**Your goal:**
From the records below, please print only the lines from the one containing "Where should I" through the one containing "Task: Click the ID column header", both included. Skip the pictures.

**Data provided:**
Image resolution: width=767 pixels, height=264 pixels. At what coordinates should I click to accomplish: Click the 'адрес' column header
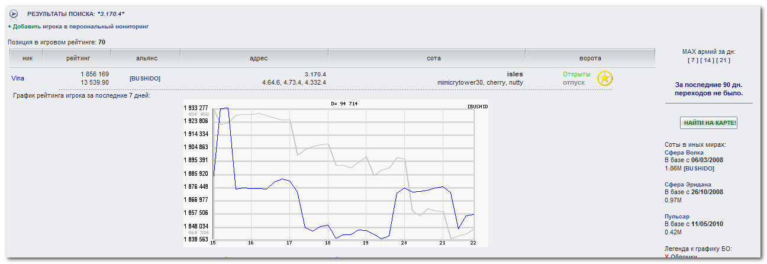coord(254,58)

* * *

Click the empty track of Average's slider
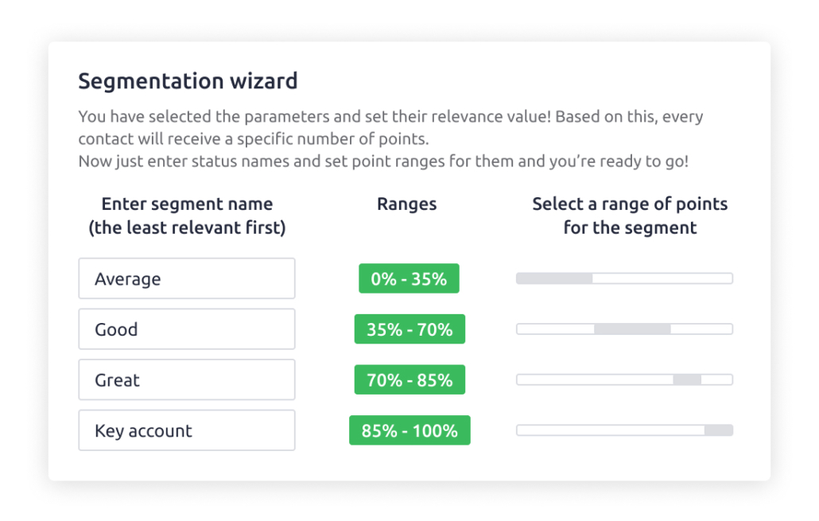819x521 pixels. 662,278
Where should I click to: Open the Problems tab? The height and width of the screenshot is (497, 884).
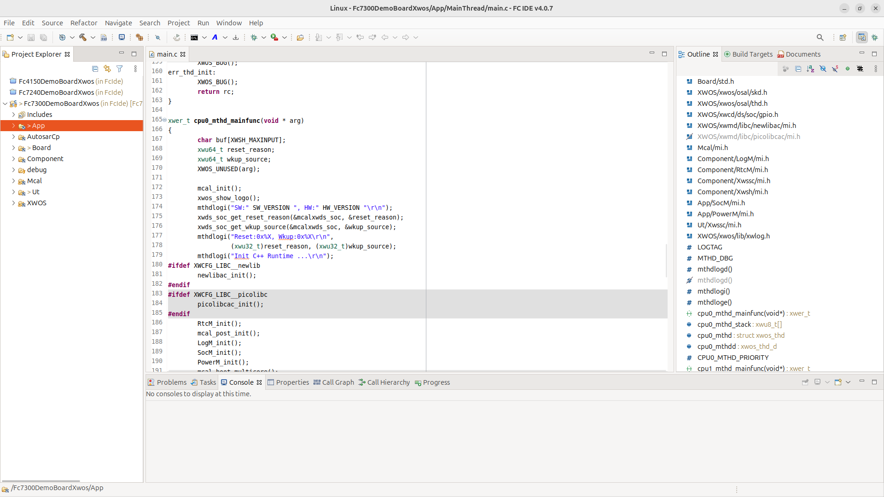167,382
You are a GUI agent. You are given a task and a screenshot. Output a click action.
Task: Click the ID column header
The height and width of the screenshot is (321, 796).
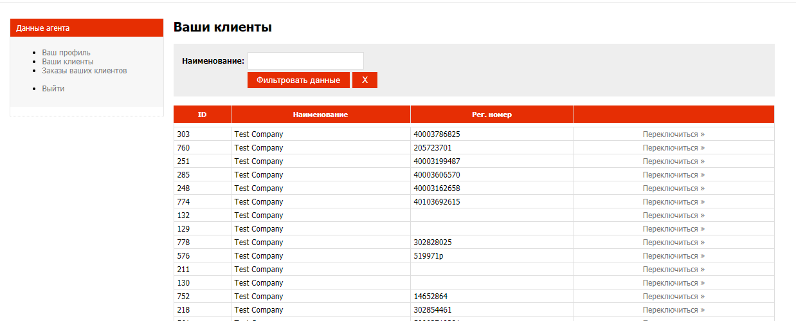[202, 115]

**Solution to this task:**
Where should I click to: Open the Problems tab? The height and width of the screenshot is (497, 884).
167,382
You are a GUI agent. You are given a task and a screenshot. Output a click action.
Task: Click the ID column header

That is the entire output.